(Bloomberg) -- Sweden’s real estate market has yet to fully digest a surge in interest rates over the last two years, spelling more pain for investment firms and banks that helped finance its expansion, according to the country’s financial regulator.
“We have still not seen the full effect from rate increases on real estate companies’ funding costs as all debt hasn’t been rolled over yet,” Henrik Braconier, who leads bank oversight at the watchdog known as FI, said in an interview.
Real estate prices around the globe have been roiled as higher interest rates weigh on valuations and commercial property developers contend with challenges from the shift to work-from-home and changing retail behavior. While many Swedish banks have so far faced lower-than-expected credit losses, the turmoil continues to hold the attention of the country’s financial industry.
Earlier this month, Sweden’s largest pension fund, Alecta AB, delayed the announcement of its full-year results as it awaits a fresh valuation on its largest holding, indebted residential landlord Heimstaden Bostad AB. Last week, property firm Balder took a 4 billion kronor ($380 million) hit in fourth quarter earnings as it cut the value of its portfolio.
Braconier said the most significant risk to lenders’ balance sheets stems from the smaller, unlisted real estate companies, which aren’t scrutinized by analysts and tend to depend on banks for external funding.

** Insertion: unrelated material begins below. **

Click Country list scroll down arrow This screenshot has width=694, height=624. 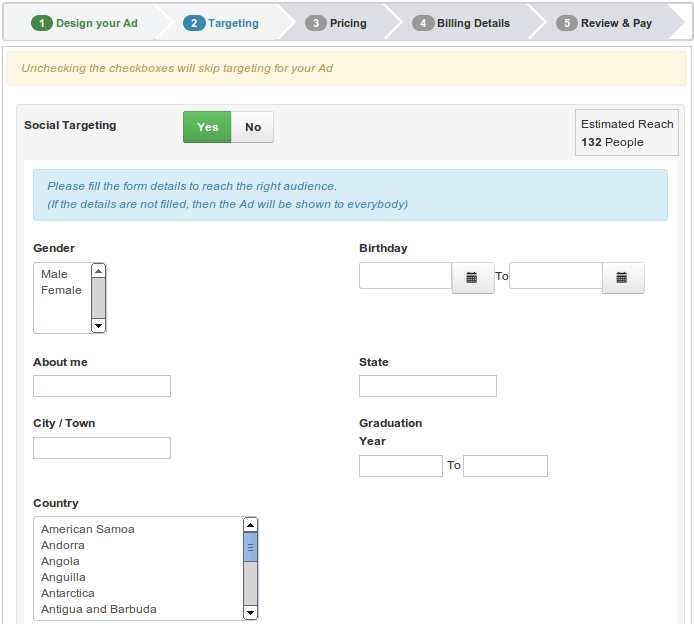click(x=250, y=611)
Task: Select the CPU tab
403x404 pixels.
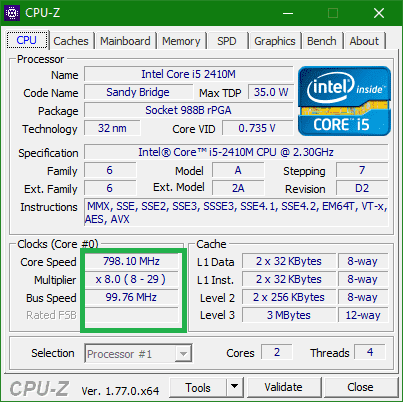Action: pos(27,40)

“It is to those companies that banks have provided the largest loans and that’s where we see the highest risk for credit losses,” he said on Friday in Stockholm. “I wouldn’t be surprised if there is an increase from these levels, but we still see that big banks are very profitable and have large buffers, so there’s a resilience.”
Braconier faulted commercial real estate companies for a lack of transparency. Such firms have also been “slow” to write down property values “and there’s probably still some work left to be done there,” he said.
Efforts of real estate firms to reduce their debt levels mean that circumstances “may become slightly worse” before they get better. Still, the situation has proved better than authorities had feared a few months ago, said Braconier.
He cited the fact that property firms have issued bonds under “slightly better terms” and said he doesn’t see a “big threat to stability right now.”